**What the exercise asks:** Go through the entries below. Copy out every line that contains "screenshot".

**Study material:**
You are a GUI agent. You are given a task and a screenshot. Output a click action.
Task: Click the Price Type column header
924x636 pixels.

* * *

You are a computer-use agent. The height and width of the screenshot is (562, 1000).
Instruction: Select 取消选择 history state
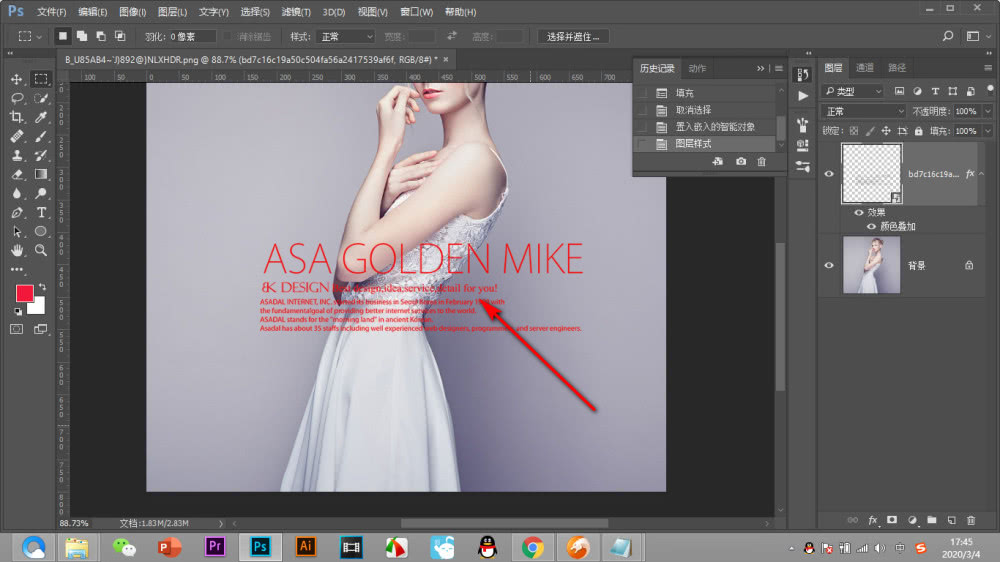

...

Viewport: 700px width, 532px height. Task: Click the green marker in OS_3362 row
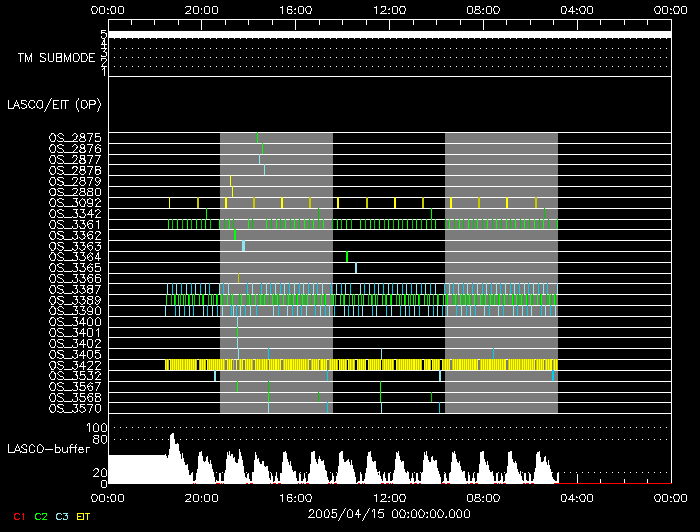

**Exercise output:**
You are a GUI agent. You are given a task and a screenshot. Output a click action.
You are a computer-use agent. The height and width of the screenshot is (562, 1000).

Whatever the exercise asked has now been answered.